Allenph: Where would I put the load then? It would essentially be equivalent to adding 3 resistors in parallel. If I used 1 ohm for each resistor each resistor's "real" value would be 1/3 ohm.

ak: Yup. Before ballasts, the output (and the sense connection back to the regulator) was the junction of the three emitters. With ballasts the output is the junction of the three resistors. Each resistor is carrying approximately 1/n times the total output current.

Allenph: If I'm dividing current three ways, that means that the max will be 1A per resistor at 30V. I would need 30W resistors...

ak: Nope. That's what the power transistors do. For a constant 3 A output current, as the output voltage is turned down the collector-emitter voltage across the transistors increases. All voltage regulators essentially are a controlled variable resistor in series between the rectifier/capacitor and the output. We use a control circuit to emulate this resistance with power transistors. They are what varies as you adjust the output voltage. They also track the instantaneous value of the input, which is why there is no ripple on the output even though you might have 5 V peak-to-peak ripple on the main filter capacitor.

Allenph: Plus if there were minute differences in resistance, I would have the same problem I originally had.

ak: True, but if you go through the previous example and introduce a 5% difference between the two ballast resistor values, you'll see that the current difference between the two legs still is relatively small compared to a circuit with no ballasts. 1% or 2% wirewound power resistors are common in these circuits.

Allenph: Also, I'm having trouble with my dummy circuit. The max output seems to be about 13/14 of the input voltage. I'm guessing this is the current drawn by my op-amp. How do I know what voltage to use in order to compensate for that?
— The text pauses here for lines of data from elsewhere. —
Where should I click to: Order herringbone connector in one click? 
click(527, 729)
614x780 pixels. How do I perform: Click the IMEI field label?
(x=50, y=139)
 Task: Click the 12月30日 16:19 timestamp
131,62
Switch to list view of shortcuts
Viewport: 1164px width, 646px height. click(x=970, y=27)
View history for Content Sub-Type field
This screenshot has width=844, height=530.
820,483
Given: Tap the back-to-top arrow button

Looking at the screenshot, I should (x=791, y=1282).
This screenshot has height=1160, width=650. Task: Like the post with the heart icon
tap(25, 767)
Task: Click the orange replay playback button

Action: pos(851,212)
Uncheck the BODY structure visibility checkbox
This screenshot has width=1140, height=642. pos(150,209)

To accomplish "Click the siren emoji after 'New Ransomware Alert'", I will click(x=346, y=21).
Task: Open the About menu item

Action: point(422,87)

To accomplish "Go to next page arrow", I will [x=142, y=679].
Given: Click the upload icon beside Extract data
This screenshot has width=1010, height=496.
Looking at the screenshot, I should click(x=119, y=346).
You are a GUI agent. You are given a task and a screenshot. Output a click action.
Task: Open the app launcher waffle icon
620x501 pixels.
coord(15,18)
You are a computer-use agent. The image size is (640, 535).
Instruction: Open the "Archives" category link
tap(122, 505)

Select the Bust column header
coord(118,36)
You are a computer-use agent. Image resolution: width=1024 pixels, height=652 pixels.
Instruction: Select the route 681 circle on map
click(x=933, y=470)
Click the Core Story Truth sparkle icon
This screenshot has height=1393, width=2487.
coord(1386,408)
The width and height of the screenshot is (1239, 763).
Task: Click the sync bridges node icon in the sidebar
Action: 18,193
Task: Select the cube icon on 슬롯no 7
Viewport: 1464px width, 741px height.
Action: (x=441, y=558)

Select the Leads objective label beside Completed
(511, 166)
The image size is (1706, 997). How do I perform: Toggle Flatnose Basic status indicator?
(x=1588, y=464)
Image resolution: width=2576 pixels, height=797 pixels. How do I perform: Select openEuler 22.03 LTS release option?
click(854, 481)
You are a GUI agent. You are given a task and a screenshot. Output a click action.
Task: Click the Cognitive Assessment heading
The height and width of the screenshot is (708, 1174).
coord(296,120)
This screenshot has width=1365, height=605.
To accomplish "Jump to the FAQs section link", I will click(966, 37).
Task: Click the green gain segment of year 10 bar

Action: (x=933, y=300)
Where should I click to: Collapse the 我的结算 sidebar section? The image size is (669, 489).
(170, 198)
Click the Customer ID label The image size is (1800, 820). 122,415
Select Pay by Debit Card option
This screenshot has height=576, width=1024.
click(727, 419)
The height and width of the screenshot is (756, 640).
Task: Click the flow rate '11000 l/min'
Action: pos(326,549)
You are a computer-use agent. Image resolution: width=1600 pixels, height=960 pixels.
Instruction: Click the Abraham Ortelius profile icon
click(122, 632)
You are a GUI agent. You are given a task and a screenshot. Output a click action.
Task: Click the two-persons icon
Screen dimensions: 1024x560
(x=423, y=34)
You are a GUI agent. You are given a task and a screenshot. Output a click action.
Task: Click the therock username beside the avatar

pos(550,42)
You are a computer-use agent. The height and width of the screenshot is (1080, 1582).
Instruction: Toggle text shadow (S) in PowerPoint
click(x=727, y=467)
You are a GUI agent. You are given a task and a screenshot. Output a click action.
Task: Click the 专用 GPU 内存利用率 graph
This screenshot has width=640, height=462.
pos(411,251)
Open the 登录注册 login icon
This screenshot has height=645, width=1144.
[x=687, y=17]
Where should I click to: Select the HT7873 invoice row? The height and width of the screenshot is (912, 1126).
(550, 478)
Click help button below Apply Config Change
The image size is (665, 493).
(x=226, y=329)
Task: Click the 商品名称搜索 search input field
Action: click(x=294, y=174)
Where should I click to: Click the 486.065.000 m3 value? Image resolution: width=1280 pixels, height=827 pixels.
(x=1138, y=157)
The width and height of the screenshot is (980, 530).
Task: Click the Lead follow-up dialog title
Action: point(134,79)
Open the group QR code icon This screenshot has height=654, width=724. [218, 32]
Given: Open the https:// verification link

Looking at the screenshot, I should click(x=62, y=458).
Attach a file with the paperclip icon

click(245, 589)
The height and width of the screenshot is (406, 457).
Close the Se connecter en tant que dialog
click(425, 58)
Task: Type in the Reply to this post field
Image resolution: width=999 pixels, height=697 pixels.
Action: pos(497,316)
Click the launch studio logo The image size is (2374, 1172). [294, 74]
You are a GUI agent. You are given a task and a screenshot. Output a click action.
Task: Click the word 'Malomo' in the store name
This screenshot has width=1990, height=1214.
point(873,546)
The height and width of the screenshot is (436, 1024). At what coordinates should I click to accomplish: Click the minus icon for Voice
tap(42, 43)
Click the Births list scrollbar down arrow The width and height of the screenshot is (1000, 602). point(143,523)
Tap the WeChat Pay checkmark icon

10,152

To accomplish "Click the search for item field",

ak: Either you're splitting hairs unnecessarily, or you don't quite understand the difference between textbook semiconductor physics and real world devices. Before, I used an example of 0.8 V for Vbe. In fact it can be 1.5 V for very large devices, and it varies with both base and collector currents and from part to part. Plus there is a bulk resistance through the semiconductor material and the transistor package that adds some voltage drops. For a 90 W output supply the total power consumed by the regulator control functions probably is less than 1 W. Cost of doing business.